__TASK PROMPT__:
In the part of the listing that opens with the line containing "What do you see at coordinates (116, 624)" and closes with the line containing "center [160, 294].", replace "Image resolution" with "Screen size" and give those lines again with nothing else changed.

Top of DATA FOR THIS TASK

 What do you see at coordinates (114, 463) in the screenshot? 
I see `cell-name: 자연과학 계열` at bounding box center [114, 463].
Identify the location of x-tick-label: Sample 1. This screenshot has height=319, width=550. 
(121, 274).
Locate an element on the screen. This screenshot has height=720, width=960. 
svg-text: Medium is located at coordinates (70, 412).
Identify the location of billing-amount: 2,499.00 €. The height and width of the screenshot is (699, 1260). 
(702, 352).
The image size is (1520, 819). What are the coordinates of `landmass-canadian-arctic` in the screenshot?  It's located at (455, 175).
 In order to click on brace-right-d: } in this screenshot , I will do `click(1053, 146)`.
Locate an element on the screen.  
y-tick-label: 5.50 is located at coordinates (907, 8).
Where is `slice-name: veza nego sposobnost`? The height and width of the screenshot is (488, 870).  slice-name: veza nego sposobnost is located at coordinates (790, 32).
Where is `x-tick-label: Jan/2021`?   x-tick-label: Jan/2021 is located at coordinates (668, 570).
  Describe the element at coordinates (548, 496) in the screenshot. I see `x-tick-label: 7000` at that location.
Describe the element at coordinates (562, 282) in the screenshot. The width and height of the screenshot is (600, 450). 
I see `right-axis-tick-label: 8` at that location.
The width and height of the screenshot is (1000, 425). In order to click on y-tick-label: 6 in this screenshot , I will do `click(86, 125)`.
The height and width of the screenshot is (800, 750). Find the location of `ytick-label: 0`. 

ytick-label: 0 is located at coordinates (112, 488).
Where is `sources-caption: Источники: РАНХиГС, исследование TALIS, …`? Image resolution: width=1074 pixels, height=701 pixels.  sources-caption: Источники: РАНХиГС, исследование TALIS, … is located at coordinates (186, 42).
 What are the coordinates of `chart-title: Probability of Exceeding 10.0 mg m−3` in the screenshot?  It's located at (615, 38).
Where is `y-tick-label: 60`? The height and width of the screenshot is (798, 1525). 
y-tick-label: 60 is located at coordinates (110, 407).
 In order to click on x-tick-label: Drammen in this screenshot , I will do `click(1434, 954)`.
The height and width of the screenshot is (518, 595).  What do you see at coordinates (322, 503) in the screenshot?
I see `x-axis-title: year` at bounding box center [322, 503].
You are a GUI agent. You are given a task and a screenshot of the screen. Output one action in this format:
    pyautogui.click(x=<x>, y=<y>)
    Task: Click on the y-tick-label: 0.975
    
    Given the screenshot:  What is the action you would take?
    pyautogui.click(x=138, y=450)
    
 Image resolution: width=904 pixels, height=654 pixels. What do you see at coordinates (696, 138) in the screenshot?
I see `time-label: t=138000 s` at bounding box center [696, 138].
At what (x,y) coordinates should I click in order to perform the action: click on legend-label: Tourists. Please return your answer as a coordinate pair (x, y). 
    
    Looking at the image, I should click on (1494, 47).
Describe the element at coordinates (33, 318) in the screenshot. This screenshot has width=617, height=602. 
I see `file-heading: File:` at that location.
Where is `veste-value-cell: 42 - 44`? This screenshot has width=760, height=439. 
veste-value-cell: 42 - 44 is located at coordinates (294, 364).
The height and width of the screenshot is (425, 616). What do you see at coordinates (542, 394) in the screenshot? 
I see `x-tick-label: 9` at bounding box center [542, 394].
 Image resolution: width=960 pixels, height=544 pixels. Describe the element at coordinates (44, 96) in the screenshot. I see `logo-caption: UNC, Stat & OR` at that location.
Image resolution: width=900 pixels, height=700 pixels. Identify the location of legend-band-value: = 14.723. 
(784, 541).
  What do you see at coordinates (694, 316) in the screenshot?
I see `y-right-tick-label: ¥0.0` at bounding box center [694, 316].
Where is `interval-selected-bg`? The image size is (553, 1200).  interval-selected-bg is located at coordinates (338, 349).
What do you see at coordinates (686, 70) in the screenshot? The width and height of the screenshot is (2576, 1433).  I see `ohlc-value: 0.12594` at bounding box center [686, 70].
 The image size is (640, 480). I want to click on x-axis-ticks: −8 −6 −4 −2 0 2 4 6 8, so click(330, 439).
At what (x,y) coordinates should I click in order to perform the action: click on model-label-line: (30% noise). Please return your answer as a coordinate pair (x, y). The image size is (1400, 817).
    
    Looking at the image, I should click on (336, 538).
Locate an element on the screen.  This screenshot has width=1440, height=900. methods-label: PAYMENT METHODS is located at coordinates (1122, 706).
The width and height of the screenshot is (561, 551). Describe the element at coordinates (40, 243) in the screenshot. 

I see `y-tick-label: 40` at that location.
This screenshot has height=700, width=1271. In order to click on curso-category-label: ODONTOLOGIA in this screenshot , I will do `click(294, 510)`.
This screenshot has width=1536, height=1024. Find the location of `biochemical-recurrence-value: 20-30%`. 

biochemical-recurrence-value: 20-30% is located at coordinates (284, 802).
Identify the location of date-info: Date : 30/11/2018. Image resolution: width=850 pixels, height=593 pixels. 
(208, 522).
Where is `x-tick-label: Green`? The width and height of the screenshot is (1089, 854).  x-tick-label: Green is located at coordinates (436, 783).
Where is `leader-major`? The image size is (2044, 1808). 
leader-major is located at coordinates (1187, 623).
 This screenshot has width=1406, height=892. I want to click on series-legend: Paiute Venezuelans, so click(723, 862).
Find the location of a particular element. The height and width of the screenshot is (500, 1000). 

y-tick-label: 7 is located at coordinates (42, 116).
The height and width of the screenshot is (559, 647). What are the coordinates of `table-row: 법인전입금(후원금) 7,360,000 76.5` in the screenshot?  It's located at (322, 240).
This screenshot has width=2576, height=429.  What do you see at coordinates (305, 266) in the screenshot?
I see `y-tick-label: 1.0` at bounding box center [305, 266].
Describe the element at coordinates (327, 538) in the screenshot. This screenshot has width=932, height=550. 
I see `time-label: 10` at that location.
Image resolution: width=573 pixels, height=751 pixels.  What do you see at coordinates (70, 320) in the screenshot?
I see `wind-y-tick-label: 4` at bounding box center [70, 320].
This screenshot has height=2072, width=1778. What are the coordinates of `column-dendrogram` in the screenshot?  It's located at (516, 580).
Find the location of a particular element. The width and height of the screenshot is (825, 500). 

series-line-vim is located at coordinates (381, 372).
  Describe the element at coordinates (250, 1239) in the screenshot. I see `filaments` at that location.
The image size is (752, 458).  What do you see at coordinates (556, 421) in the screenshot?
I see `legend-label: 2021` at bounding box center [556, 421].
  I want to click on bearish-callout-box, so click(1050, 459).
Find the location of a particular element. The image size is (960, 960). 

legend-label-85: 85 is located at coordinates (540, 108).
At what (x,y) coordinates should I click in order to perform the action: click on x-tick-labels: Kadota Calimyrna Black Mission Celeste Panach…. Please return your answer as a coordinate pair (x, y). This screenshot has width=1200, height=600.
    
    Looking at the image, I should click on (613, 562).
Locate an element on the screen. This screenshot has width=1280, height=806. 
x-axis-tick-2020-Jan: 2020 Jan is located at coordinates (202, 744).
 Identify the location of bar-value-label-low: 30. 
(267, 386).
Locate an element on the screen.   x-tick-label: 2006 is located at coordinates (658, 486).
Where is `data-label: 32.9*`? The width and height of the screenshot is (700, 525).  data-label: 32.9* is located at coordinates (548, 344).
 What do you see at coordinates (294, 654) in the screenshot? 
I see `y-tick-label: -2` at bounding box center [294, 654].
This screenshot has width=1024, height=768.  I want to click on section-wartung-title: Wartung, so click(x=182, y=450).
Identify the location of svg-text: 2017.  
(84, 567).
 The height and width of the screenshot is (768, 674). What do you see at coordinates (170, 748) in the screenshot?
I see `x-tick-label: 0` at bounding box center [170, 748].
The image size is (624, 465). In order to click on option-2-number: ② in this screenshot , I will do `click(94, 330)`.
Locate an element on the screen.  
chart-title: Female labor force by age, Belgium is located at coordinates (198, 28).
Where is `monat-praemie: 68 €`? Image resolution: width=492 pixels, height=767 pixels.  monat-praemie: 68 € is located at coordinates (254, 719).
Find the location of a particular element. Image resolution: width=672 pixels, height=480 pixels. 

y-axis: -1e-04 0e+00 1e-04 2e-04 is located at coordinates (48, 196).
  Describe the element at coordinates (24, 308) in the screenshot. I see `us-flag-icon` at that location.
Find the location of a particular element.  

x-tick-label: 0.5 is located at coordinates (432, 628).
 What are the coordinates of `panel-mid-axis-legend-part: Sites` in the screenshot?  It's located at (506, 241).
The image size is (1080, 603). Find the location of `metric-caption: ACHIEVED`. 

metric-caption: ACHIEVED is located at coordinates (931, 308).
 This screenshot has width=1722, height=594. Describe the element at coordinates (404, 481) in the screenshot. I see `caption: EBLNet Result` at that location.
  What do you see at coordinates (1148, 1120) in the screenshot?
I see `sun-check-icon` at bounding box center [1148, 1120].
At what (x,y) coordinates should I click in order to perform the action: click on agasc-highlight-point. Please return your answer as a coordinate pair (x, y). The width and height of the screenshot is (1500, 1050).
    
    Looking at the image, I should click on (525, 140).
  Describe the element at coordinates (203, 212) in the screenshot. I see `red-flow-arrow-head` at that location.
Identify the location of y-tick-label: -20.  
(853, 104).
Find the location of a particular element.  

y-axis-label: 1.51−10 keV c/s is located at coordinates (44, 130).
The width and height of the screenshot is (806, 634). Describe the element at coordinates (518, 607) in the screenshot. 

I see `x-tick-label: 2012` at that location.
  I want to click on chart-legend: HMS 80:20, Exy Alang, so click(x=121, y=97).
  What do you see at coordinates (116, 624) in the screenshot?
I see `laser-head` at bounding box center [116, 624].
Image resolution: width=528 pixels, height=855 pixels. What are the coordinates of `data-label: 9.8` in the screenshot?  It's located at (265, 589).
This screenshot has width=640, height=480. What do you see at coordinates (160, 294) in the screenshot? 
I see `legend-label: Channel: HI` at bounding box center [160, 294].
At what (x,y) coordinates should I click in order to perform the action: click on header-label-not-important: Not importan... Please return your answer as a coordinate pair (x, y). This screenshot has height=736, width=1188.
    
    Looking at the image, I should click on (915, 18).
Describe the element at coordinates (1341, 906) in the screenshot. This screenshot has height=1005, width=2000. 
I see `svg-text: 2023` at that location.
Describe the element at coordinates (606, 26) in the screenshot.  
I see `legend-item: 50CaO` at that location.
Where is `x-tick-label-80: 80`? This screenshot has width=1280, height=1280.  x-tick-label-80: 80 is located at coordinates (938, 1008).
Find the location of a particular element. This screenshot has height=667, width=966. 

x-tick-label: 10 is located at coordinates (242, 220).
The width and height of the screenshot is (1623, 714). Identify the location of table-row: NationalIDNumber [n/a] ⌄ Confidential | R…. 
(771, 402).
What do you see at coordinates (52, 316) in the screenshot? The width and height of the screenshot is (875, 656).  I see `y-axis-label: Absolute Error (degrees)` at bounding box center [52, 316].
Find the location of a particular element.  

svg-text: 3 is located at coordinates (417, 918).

Bottom of DATA FOR THIS TASK

__EXERCISE RESULT__:
  What do you see at coordinates (116, 624) in the screenshot?
I see `laser-head` at bounding box center [116, 624].
Screen size: width=528 pixels, height=855 pixels. What are the coordinates of `data-label: 9.8` in the screenshot?  It's located at (265, 589).
This screenshot has width=640, height=480. What do you see at coordinates (160, 294) in the screenshot? 
I see `legend-label: Channel: HI` at bounding box center [160, 294].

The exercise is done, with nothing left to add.